TAREFA 1: Devolva sem nenhuma mudança o trecho do texto sobre esgotamento no trabalho que vai de "Sentir-se cansado, mesmo" até "simples desgaste físico.", com esses dois pontos incluídos.
TAREFA 2: Retome o texto sobre esgotamento no trabalho a partir do ponto em que ele para.

TEXTO:
----------

Sentir-se cansado, mesmo após cumprir todas as metas e manter a produtividade em dia, tornou-se uma queixa cada vez mais frequente entre profissionais brasileiros. Nos bastidores do que é visto como eficiência, cresce uma sensação de exaustão que vai além do simples desgaste físico.
“O que se apresenta como eficiência costuma esconder uma tensão persistente, uma espécie de compressão psíquica que vai além do mero desgaste”, analisa a psicóloga Erika Costa Barreto Monteiro de Barros em artigo recente. O reflexo desse fenômeno pode ser visto nos dados: de acordo com o Ministério da Previdência, mais de 470 mil pessoas se afastaram do trabalho em 2024 por razões relacionadas à saúde mental — o maior índice da última década.
Ansiedade, episódios depressivos e, principalmente, a síndrome de burnout agora são parte do cotidiano, indicando que o problema ultrapassou fronteiras de profissões ou idades e se tornou estrutural.
Cultura da Pressão e Fim dos Limites
A busca por produtividade, que atrelou valor ao volume de entregas e à resposta rápida, saiu dos limites do expediente e invadiu a vida pessoal. O avanço do trabalho remoto e a digitalização intensificaram ainda mais essa ruptura: agendas cheias e jornadas estendidas viraram a norma para milhões de profissionais.
“Essa cultura, ao naturalizar a compressão do tempo e a alta disponibilidade emocional, redefine o que se espera de um trabalhador”, explica Erika. Para ela, sustentar esse ritmo por longos períodos eleva o risco de adoecimento: “O esvaziamento do sentido subjetivo do trabalho, associado à pressão contínua, contribui para o surgimento de quadros clínicos caracterizados por exaustão física e mental, cinismo interpessoal e sensação de ineficácia.”
A pandemia de Covid-19 acelerou essas transformações ao levar o trabalho para dentro de casa e dissolver as fronteiras entre descanso e ocupação. Após o fim das restrições, muitos profissionais continuaram conectados o tempo todo, respondendo imediatamente, internalizando a urgência e, agora, sofrendo com o aumento de casos de esgotamento.
Saúde Mental Ainda É Privilégio
O acesso ao cuidado emocional, porém, está longe de ser realidade para todos. Dados de 2024 mostram que mais da metade dos brasileiros gasta até R$ 300 mensais com saúde mental – valor suficiente para limitar o acompanhamento regular de muitos. Um em cada três já enfrentou dificuldades financeiras para manter tratamentos.
“Esse descompasso entre necessidade e possibilidade revela a precariedade estrutural no cuidado com a saúde psíquica”, explica Erika. Mesmo com mais abertura ao tema, encontrar psicoterapia, psiquiatria e programas de bem-estar ainda é difícil, seja por custos ou falta de oferta qualificada.

----------

MATERIAL DE ESTUDO:
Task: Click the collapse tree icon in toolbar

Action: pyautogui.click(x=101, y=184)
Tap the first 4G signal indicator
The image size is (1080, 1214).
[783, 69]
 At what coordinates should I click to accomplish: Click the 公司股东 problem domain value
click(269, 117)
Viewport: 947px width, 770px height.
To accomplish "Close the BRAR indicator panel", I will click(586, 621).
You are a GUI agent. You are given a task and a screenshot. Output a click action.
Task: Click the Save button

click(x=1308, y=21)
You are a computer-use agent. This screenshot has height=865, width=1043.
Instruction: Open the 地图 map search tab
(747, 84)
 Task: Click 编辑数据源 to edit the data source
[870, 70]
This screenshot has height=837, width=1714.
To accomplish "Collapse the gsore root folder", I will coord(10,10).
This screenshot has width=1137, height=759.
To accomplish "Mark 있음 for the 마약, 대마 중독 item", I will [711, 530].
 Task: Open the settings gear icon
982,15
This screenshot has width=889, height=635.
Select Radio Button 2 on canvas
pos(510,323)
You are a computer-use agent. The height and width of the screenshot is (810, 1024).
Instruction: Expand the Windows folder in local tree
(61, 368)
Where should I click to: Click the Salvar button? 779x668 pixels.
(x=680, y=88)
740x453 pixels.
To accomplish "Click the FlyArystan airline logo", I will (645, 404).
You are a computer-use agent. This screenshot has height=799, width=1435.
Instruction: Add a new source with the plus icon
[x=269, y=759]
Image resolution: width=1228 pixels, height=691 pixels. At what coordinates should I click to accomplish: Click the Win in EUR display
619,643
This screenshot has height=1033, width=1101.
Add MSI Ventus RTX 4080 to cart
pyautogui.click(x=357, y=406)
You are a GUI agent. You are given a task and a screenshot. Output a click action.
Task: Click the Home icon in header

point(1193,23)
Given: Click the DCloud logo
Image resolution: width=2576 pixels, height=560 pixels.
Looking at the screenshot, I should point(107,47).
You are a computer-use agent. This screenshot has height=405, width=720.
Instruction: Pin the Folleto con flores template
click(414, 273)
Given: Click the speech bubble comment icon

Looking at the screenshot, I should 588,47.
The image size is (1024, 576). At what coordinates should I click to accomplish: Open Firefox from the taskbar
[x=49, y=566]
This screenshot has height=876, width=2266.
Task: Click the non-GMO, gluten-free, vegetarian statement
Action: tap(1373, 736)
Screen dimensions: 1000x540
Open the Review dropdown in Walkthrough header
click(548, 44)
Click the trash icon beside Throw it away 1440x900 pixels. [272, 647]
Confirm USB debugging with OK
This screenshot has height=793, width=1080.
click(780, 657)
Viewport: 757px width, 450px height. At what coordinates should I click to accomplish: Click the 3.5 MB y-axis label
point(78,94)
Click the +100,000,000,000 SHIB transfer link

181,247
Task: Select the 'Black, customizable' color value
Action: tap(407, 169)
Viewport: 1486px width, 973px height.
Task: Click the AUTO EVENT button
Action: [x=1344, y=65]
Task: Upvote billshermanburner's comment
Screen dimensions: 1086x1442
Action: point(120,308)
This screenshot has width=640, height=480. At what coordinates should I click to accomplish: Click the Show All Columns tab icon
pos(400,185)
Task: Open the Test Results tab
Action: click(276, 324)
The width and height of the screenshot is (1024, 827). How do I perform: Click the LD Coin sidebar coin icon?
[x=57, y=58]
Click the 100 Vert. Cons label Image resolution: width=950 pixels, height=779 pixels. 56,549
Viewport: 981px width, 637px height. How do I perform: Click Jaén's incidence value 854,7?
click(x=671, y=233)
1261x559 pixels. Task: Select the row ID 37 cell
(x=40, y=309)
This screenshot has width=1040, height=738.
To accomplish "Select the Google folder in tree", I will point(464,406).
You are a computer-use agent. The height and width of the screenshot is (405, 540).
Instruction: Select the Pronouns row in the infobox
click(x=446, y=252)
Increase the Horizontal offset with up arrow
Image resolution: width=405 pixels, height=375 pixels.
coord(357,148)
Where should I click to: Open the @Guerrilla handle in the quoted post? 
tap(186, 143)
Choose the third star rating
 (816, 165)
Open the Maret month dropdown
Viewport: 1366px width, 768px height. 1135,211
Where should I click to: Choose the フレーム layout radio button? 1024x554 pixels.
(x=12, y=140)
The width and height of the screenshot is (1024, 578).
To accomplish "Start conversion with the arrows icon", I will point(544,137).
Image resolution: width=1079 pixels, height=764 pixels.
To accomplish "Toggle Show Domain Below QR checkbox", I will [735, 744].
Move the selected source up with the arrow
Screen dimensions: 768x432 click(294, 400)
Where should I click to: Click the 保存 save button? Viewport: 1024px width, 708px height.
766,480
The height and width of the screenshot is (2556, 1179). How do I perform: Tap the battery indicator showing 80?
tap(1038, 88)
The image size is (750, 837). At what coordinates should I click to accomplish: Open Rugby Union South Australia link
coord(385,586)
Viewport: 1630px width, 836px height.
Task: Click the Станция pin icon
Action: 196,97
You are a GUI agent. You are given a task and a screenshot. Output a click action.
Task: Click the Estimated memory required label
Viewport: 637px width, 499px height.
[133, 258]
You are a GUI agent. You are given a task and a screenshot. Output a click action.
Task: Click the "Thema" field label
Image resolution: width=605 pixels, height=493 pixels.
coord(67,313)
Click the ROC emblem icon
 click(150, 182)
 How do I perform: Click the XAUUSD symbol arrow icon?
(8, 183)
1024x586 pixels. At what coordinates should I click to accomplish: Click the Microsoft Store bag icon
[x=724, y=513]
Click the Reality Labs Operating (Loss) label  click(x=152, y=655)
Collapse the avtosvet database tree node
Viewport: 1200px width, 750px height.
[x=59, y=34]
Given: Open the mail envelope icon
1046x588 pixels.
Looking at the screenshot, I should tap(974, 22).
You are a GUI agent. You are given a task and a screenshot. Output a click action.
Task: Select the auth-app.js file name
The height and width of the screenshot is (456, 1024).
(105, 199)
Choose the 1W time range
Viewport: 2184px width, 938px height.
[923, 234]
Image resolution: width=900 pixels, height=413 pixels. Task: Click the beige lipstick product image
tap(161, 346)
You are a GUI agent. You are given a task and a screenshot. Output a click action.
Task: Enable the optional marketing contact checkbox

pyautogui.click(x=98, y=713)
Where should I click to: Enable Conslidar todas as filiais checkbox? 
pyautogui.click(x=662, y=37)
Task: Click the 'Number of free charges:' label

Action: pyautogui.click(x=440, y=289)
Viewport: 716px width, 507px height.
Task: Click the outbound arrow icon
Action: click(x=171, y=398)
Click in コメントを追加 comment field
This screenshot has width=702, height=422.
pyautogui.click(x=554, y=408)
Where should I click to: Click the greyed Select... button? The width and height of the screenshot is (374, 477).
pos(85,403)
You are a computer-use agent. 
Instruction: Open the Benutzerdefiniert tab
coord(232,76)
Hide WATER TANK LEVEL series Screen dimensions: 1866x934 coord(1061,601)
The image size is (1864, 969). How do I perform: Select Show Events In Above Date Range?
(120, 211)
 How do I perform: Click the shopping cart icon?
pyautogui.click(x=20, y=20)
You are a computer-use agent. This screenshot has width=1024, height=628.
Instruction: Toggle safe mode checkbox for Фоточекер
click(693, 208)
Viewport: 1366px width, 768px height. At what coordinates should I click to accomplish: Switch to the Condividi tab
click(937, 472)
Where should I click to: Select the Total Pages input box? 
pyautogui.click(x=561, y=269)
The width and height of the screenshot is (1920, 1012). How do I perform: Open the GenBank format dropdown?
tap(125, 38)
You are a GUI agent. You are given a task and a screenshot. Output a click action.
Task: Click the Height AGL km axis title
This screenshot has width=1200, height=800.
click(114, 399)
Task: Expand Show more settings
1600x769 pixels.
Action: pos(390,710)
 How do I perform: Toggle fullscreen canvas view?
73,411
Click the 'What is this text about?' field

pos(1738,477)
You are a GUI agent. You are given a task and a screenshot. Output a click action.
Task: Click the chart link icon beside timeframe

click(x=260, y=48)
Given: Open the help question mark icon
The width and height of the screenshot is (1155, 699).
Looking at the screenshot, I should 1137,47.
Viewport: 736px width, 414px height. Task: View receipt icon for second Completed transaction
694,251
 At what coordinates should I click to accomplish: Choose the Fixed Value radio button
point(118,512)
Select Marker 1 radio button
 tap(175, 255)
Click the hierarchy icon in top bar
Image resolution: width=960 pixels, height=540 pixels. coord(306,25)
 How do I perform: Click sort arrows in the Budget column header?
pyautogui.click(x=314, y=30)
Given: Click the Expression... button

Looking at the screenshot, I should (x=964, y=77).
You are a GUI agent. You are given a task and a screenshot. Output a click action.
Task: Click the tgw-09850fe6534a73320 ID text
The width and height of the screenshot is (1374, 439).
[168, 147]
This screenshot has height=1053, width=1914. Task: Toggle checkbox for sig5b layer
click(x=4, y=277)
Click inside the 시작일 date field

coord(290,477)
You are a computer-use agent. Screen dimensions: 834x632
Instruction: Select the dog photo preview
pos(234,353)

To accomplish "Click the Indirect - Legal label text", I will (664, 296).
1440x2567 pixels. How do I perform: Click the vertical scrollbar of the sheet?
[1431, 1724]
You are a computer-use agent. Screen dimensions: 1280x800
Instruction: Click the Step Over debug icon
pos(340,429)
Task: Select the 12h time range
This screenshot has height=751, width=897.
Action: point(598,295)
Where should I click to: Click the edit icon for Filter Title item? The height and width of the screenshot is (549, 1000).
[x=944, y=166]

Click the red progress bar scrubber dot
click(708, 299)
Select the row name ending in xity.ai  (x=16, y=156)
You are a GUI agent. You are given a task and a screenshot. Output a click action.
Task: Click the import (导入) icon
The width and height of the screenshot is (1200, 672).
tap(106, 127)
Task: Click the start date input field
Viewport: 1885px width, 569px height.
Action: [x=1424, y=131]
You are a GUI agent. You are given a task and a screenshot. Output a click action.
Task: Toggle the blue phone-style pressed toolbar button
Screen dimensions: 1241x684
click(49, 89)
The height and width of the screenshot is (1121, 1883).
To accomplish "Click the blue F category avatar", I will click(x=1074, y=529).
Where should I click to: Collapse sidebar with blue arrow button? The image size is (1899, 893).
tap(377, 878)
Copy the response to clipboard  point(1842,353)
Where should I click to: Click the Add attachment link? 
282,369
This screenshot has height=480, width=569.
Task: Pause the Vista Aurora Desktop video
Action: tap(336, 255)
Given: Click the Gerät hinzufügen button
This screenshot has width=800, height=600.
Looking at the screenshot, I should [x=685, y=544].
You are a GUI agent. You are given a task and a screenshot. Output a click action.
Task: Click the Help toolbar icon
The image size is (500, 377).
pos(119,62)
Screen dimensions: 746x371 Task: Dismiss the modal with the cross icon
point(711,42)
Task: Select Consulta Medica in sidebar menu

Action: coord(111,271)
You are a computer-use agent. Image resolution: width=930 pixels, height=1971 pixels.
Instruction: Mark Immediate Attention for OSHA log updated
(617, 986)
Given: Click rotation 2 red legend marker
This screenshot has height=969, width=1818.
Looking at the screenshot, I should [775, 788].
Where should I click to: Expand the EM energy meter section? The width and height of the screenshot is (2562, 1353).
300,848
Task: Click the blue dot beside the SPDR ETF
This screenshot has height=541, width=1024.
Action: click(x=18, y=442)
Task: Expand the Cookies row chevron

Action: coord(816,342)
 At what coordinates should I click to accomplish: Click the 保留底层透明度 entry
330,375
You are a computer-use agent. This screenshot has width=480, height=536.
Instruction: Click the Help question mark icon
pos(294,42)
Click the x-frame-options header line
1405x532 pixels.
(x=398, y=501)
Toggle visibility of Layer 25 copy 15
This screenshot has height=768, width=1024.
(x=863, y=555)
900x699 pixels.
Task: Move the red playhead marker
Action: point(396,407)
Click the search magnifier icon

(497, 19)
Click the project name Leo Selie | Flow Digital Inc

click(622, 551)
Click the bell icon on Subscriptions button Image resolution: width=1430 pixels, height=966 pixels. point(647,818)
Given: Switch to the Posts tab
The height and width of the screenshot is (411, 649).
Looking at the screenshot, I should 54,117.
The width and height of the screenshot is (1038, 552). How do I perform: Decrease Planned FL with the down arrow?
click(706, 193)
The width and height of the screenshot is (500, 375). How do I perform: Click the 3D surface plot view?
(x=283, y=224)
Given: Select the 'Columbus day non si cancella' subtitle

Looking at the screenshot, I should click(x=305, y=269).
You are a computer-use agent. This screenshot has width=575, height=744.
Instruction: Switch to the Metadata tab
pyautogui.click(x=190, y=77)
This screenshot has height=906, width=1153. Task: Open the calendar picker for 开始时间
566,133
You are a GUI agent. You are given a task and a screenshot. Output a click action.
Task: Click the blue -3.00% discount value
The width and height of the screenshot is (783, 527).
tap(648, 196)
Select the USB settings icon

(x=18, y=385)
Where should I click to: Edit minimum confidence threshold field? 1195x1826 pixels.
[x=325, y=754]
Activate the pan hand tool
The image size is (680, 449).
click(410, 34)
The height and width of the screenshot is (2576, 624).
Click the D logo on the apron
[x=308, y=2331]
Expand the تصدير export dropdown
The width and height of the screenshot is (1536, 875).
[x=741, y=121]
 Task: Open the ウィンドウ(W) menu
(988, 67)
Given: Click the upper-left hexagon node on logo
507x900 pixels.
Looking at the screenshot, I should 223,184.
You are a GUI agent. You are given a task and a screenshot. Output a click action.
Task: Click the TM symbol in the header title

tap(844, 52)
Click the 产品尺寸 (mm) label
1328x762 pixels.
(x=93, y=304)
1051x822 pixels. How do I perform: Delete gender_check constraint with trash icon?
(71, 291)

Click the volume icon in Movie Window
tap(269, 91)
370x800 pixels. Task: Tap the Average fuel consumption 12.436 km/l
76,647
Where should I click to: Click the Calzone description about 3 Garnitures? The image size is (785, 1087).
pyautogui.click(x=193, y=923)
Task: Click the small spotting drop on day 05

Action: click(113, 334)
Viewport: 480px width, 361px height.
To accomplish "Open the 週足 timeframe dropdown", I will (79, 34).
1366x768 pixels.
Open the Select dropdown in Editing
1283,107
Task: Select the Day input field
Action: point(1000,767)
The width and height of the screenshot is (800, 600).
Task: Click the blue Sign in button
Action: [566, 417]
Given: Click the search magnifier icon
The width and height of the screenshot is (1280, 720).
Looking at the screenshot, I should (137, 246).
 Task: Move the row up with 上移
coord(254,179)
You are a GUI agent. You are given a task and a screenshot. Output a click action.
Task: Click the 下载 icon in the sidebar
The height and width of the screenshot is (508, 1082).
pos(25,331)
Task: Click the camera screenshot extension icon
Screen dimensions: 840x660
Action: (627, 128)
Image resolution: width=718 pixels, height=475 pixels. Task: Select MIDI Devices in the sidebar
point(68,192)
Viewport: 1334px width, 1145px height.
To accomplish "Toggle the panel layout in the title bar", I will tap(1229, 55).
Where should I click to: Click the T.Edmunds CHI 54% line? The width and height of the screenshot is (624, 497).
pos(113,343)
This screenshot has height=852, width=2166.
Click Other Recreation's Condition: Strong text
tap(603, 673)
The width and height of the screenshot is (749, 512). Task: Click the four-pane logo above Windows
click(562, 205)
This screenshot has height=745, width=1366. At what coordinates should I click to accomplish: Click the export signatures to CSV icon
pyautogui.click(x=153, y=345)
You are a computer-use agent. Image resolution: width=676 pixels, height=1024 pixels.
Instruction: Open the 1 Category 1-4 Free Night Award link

----------

RESULTADO 1:
Sentir-se cansado, mesmo após cumprir todas as metas e manter a produtividade em dia, tornou-se uma queixa cada vez mais frequente entre profissionais brasileiros. Nos bastidores do que é visto como eficiência, cresce uma sensação de exaustão que vai além do simples desgaste físico.

RESULTADO 2:
Para a psicóloga, “o cuidado emocional não pode permanecer como um bem de consumo opcional. A forma como um país estrutura o acesso à saúde mental reflete, em grande medida, o valor que atribui à dignidade de seus trabalhadores”.

Avanços na Lei, Desafios na Prática
Além dos esforços individuais, aparece no horizonte o papel da legislação. A nova versão da Classificação Internacional de Doenças (CID-11), que entra em vigor em janeiro de 2025, reconhece o burnout como problema ligado ao ambiente de trabalho. E a atualização da Norma Regulamentadora nº 1 (NR-1) exige das empresas um olhar para o mapeamento e prevenção dos riscos psicossociais, como assédio moral e sobrecarga de tarefas.
Mesmo assim, Erika alerta: “A legislação pode inaugurar caminhos, mas é a cultura que sustenta trajetórias. A promoção de saúde emocional exige mais do que medidas paliativas. Requer repensar o próprio conceito de desempenho e rever modelos que confundem competência com resistência silenciosa.”
Pausa Deixou de Ser Luxo, Virou Necessidade
A realidade exige outra abordagem. De acordo com Erika, desenvolvemos “uma nova categoria de exaustão: aquela que não se resolve com férias ou finais de semana prolongados. É o cansaço do deslocamento entre o que se é e o que se espera ser”.
Ela sugere que saber reconhecer limites e valorizar pausas são atitudes essenciais: “Embora a cultura dominante aponte a pausa como improdutiva, ela constitui um dos mecanismos mais eficazes de preservação da saúde integral”.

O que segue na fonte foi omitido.